テーブルに並べられたのは、いろいろな柄の婚姻届だった。
「守、もしかしてさっき帰ったのってこれ印刷するため?」
「うん。二人の結婚式の話を聞いて、僕たちがダウンロードした婚姻届を思いだしてね。二人に合うのはどれかなって選んでたらすごい時間かかっちゃった」
クローバー柄やチャペルの絵柄、新緑の柄、シンプルなものばかりチョイスされていた。きっと婚姻届だから女性向けの柄が多いだろう。その中から一生懸命俺たちに合ったものを選んで印刷してくれたんだ。
鼻の奥がツンとしてまぶたの裏が熱くなった。
隣を見ると、秋さんの目にはもう涙があふれていて、いまにも流れそうだった。
「あ、もちろん役所の本物もあるよ。好きなの選んでね」
「義兄さん……ありがとう。婚姻届なんて俺、思いつかなかった」
記念用の婚姻届を飾る……。誰が来るわけでも無いし、飾っても大丈夫かな。俺、飾りたい。
秋さんは言葉にならずに必死で涙をこらえている。
俺は秋さんの手を取りぎゅっとにぎった。
「秋さん、書こうよ、婚姻届。俺、部屋に飾りたいな」
「…………っ」
秋さんの返事はない。きっと口を開くと泣いてしまうからだろう。
「秋人くん」
ソファに座ったままの父さんが、秋さんを見て目を細めた。
「涙を我慢するのはよくないぞ。嬉し涙は幸せな証拠だ。流れ出るまま流しなさい」
「…………っ」
父さんの言葉に、秋さんの目から涙がこぼれた。
ハッとしたような顔で目元を腕で覆う秋さんを、抱きしめたくて仕方がない。背中を優しく撫でると秋さんの嗚咽が漏れ聞こえた。

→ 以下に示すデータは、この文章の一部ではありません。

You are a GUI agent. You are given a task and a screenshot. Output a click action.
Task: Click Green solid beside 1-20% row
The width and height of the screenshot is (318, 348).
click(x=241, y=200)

母さんが慌ててティッシュを用意してから「タオルのほうがいいかしらっ」とタオルを持ってくる。
「守、やるじゃん」
「でも泣かしちゃったよ」
「ラブラブな証拠だからいいのよ」
姉さんたちも手をつないで、優しい顔で秋さんを見守っていた。
ひとしきり泣いた秋さんの涙が落ち着いて、俺たちは婚姻届にサインをした。
二人で選んだ星空柄の婚姻届。
まさか書くことになるとは思っていなかった婚姻届に、感動で胸がいっぱいになった。
「なんか……もう俺……夢みたいでふわふわしてる……」
「うん……俺も」
「はぁ……やばい、また泣きそう……」
秋さんがそう言ってまたタオルに顔をうずめた。
「証人はどうしようか」
みんなで顔を見合わせて、全員が父さんを見た。
「ん? 私か?」
「お願いできますか……?」
秋さんがおずおずと尋ねると、父さんが腰を上げてこちらに来る。
向かいの椅子に黙って座ってペンを取り、でも書かずに動かない。
「秋人くん」
「……はい」
「これを私が書いた瞬間に、もう君は本当に私達の家族だ。私は君の父親になる。覚悟はいいか?」
「……は……はい。はい、もちろんです……っ」
「よし、じゃあ書こう」
父さんは「酔っ払ってるが大丈夫かな」と言いながらゆっくりと署名捺印をした。
「さあ、これで君はもう私の息子だ。神宮寺家にようこそ」
父さんの差し出した手を、秋さんがゆっくりとにぎり返した。
「はい……。よろしく……お願いします」
今度は俺が涙をこらえられなかった。一度流れたら止まらない。それを見た秋さんもまた泣き出した。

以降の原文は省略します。